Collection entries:
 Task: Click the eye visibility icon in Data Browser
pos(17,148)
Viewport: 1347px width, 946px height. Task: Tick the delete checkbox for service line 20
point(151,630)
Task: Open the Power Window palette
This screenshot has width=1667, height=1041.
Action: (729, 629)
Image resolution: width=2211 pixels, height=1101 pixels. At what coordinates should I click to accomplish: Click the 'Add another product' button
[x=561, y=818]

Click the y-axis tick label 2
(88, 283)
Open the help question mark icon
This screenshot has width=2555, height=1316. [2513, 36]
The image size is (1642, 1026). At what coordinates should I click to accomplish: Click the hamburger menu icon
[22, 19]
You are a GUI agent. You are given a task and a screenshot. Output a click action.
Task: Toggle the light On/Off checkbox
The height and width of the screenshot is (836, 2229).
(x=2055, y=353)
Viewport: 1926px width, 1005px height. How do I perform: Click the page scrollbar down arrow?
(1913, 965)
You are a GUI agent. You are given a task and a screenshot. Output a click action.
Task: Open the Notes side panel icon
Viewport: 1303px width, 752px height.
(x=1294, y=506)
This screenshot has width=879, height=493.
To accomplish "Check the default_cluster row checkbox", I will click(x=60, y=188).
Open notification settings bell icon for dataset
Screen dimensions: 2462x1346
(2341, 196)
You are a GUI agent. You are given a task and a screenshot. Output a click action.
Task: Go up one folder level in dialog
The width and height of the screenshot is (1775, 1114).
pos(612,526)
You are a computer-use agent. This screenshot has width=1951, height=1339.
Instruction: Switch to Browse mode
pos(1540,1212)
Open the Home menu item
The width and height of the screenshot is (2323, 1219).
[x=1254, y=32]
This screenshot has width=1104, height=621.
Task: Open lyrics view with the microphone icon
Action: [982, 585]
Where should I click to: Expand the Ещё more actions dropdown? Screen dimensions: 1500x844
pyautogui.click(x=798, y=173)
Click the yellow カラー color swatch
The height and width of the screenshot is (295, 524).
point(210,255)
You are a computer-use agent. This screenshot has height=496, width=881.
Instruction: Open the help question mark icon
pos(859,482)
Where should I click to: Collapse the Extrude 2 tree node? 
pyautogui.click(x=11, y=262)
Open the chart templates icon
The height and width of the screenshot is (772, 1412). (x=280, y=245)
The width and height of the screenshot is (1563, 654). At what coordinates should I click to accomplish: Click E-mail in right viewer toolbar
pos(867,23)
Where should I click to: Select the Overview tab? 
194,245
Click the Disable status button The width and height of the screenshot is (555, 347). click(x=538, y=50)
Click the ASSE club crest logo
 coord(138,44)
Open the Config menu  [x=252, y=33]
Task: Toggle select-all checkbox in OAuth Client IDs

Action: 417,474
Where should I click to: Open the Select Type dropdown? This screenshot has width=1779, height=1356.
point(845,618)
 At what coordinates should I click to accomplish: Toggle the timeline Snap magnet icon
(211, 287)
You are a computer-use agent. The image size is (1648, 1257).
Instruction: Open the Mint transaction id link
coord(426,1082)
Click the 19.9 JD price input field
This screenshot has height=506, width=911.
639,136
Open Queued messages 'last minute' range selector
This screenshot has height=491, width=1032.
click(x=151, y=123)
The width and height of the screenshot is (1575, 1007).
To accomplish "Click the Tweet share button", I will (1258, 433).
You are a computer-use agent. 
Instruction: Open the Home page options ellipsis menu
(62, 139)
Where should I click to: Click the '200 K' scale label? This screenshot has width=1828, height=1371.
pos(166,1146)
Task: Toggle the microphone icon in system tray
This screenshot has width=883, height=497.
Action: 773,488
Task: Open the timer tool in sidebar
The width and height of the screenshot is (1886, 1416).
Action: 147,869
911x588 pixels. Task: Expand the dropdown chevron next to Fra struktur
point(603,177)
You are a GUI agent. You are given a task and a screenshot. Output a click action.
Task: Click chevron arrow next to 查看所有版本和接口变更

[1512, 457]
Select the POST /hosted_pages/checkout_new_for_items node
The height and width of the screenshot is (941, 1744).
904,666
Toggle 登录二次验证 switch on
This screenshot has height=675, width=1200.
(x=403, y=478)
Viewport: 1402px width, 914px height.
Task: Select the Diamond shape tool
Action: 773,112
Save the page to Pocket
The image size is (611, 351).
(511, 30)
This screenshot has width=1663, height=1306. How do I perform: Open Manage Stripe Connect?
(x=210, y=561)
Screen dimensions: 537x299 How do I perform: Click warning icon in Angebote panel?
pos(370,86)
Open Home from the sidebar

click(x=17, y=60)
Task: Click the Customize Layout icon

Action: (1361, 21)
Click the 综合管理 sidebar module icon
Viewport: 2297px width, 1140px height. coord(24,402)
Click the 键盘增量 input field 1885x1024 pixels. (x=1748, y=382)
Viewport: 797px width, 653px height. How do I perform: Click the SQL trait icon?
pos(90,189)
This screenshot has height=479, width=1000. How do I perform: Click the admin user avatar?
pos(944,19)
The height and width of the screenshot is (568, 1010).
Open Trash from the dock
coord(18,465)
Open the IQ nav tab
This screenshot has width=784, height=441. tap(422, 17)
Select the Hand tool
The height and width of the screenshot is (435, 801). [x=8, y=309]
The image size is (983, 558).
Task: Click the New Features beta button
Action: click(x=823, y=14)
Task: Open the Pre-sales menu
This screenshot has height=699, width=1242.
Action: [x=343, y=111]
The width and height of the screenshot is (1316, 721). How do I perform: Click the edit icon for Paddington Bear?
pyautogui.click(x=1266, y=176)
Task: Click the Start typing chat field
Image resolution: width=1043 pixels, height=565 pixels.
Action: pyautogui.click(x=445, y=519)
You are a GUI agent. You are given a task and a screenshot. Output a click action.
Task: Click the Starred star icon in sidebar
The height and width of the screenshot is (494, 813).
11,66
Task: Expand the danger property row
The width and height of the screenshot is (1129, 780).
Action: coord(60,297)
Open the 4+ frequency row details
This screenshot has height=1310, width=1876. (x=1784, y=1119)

> _Exercise description_: Each record should be transcribed exactly as it was written.

> _Task output_:
 Task: Click the eye visibility icon in Data Browser
pos(17,148)
Viewport: 1347px width, 946px height. Task: Tick the delete checkbox for service line 20
point(151,630)
Task: Open the Power Window palette
This screenshot has width=1667, height=1041.
Action: (729, 629)
Image resolution: width=2211 pixels, height=1101 pixels. At what coordinates should I click to accomplish: Click the 'Add another product' button
[x=561, y=818]

Click the y-axis tick label 2
(88, 283)
Open the help question mark icon
This screenshot has width=2555, height=1316. [2513, 36]
The image size is (1642, 1026). At what coordinates should I click to accomplish: Click the hamburger menu icon
[22, 19]
You are a GUI agent. You are given a task and a screenshot. Output a click action.
Task: Toggle the light On/Off checkbox
The height and width of the screenshot is (836, 2229).
(x=2055, y=353)
Viewport: 1926px width, 1005px height. How do I perform: Click the page scrollbar down arrow?
(1913, 965)
You are a GUI agent. You are given a task and a screenshot. Output a click action.
Task: Open the Notes side panel icon
Viewport: 1303px width, 752px height.
(x=1294, y=506)
This screenshot has width=879, height=493.
To accomplish "Check the default_cluster row checkbox", I will click(x=60, y=188).
Open notification settings bell icon for dataset
Screen dimensions: 2462x1346
(2341, 196)
You are a GUI agent. You are given a task and a screenshot. Output a click action.
Task: Go up one folder level in dialog
The width and height of the screenshot is (1775, 1114).
pos(612,526)
You are a computer-use agent. This screenshot has width=1951, height=1339.
Instruction: Switch to Browse mode
pos(1540,1212)
Open the Home menu item
The width and height of the screenshot is (2323, 1219).
[x=1254, y=32]
This screenshot has width=1104, height=621.
Task: Open lyrics view with the microphone icon
Action: [982, 585]
Where should I click to: Expand the Ещё more actions dropdown? Screen dimensions: 1500x844
pyautogui.click(x=798, y=173)
Click the yellow カラー color swatch
The height and width of the screenshot is (295, 524).
point(210,255)
You are a computer-use agent. This screenshot has height=496, width=881.
Instruction: Open the help question mark icon
pos(859,482)
Where should I click to: Collapse the Extrude 2 tree node? 
pyautogui.click(x=11, y=262)
Open the chart templates icon
The height and width of the screenshot is (772, 1412). (x=280, y=245)
The width and height of the screenshot is (1563, 654). At what coordinates should I click to accomplish: Click E-mail in right viewer toolbar
pos(867,23)
Where should I click to: Select the Overview tab? 
194,245
Click the Disable status button The width and height of the screenshot is (555, 347). click(x=538, y=50)
Click the ASSE club crest logo
 coord(138,44)
Open the Config menu  [x=252, y=33]
Task: Toggle select-all checkbox in OAuth Client IDs

Action: 417,474
Where should I click to: Open the Select Type dropdown? This screenshot has width=1779, height=1356.
point(845,618)
 At what coordinates should I click to accomplish: Toggle the timeline Snap magnet icon
(211, 287)
You are a computer-use agent. The image size is (1648, 1257).
Instruction: Open the Mint transaction id link
coord(426,1082)
Click the 19.9 JD price input field
This screenshot has height=506, width=911.
639,136
Open Queued messages 'last minute' range selector
This screenshot has height=491, width=1032.
click(x=151, y=123)
The width and height of the screenshot is (1575, 1007).
To accomplish "Click the Tweet share button", I will (1258, 433).
You are a computer-use agent. 
Instruction: Open the Home page options ellipsis menu
(62, 139)
Where should I click to: Click the '200 K' scale label? This screenshot has width=1828, height=1371.
pos(166,1146)
Task: Toggle the microphone icon in system tray
This screenshot has width=883, height=497.
Action: 773,488
Task: Open the timer tool in sidebar
The width and height of the screenshot is (1886, 1416).
Action: 147,869
911x588 pixels. Task: Expand the dropdown chevron next to Fra struktur
point(603,177)
You are a GUI agent. You are given a task and a screenshot. Output a click action.
Task: Click chevron arrow next to 查看所有版本和接口变更

[1512, 457]
Select the POST /hosted_pages/checkout_new_for_items node
The height and width of the screenshot is (941, 1744).
904,666
Toggle 登录二次验证 switch on
This screenshot has height=675, width=1200.
(x=403, y=478)
Viewport: 1402px width, 914px height.
Task: Select the Diamond shape tool
Action: 773,112
Save the page to Pocket
The image size is (611, 351).
(511, 30)
This screenshot has width=1663, height=1306. How do I perform: Open Manage Stripe Connect?
(x=210, y=561)
Screen dimensions: 537x299 How do I perform: Click warning icon in Angebote panel?
pos(370,86)
Open Home from the sidebar

click(x=17, y=60)
Task: Click the Customize Layout icon

Action: (1361, 21)
Click the 综合管理 sidebar module icon
Viewport: 2297px width, 1140px height. coord(24,402)
Click the 键盘增量 input field 1885x1024 pixels. (x=1748, y=382)
Viewport: 797px width, 653px height. How do I perform: Click the SQL trait icon?
pos(90,189)
This screenshot has height=479, width=1000. How do I perform: Click the admin user avatar?
pos(944,19)
The height and width of the screenshot is (568, 1010).
Open Trash from the dock
coord(18,465)
Open the IQ nav tab
This screenshot has width=784, height=441. tap(422, 17)
Select the Hand tool
The height and width of the screenshot is (435, 801). [x=8, y=309]
The image size is (983, 558).
Task: Click the New Features beta button
Action: click(x=823, y=14)
Task: Open the Pre-sales menu
This screenshot has height=699, width=1242.
Action: [x=343, y=111]
The width and height of the screenshot is (1316, 721). How do I perform: Click the edit icon for Paddington Bear?
pyautogui.click(x=1266, y=176)
Task: Click the Start typing chat field
Image resolution: width=1043 pixels, height=565 pixels.
Action: pyautogui.click(x=445, y=519)
You are a GUI agent. You are given a task and a screenshot. Output a click action.
Task: Click the Starred star icon in sidebar
The height and width of the screenshot is (494, 813).
11,66
Task: Expand the danger property row
The width and height of the screenshot is (1129, 780).
Action: coord(60,297)
Open the 4+ frequency row details
This screenshot has height=1310, width=1876. (x=1784, y=1119)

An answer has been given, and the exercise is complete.